= Assignment =
Omitting the images, transcribe the records below exactly as they stand.

= Provided entries =
▼

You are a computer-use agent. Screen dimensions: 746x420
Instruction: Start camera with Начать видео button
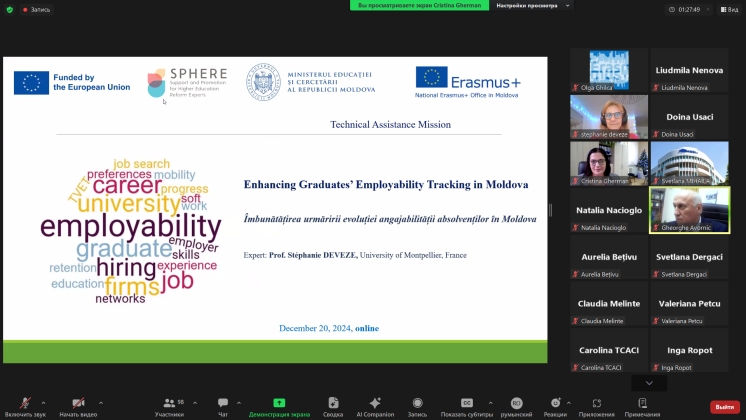coord(78,403)
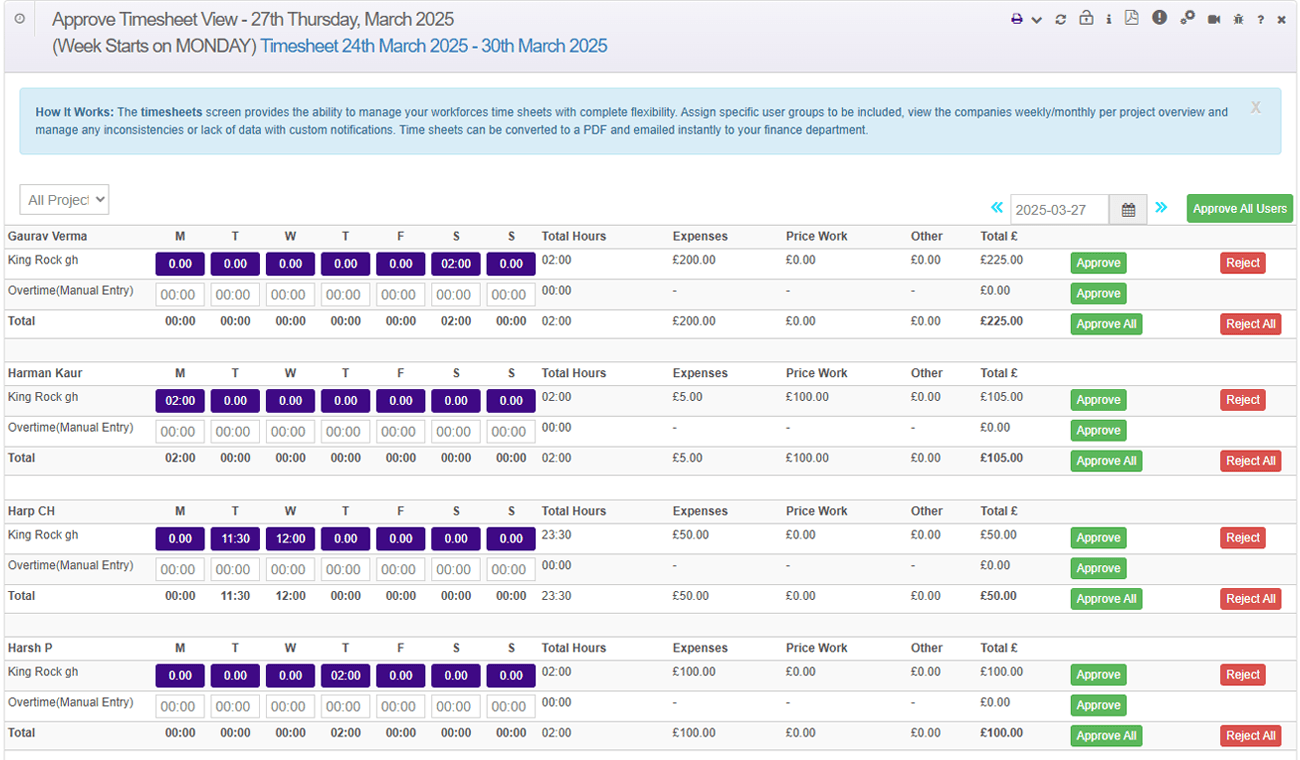Open the settings gears icon
1300x760 pixels.
click(x=1187, y=19)
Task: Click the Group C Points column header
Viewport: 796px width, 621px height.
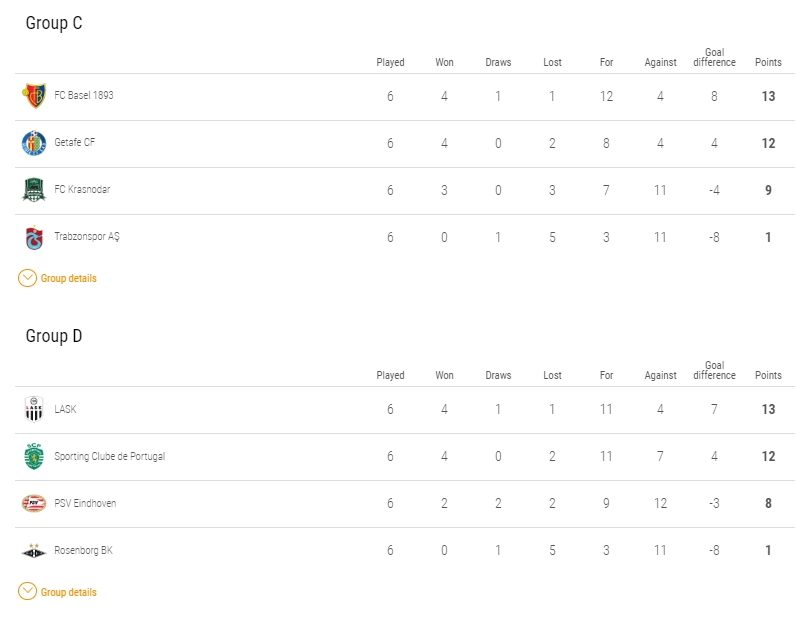Action: point(768,62)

▲

= Task result =
You are a computer-use agent. Screen dimensions: 746x420
Instruction: Start camera with Начать видео button
coord(78,403)
Open the settings gears icon
1300x760 pixels.
click(x=1187, y=19)
Task: Click the Group C Points column header
Viewport: 796px width, 621px height.
Action: point(768,62)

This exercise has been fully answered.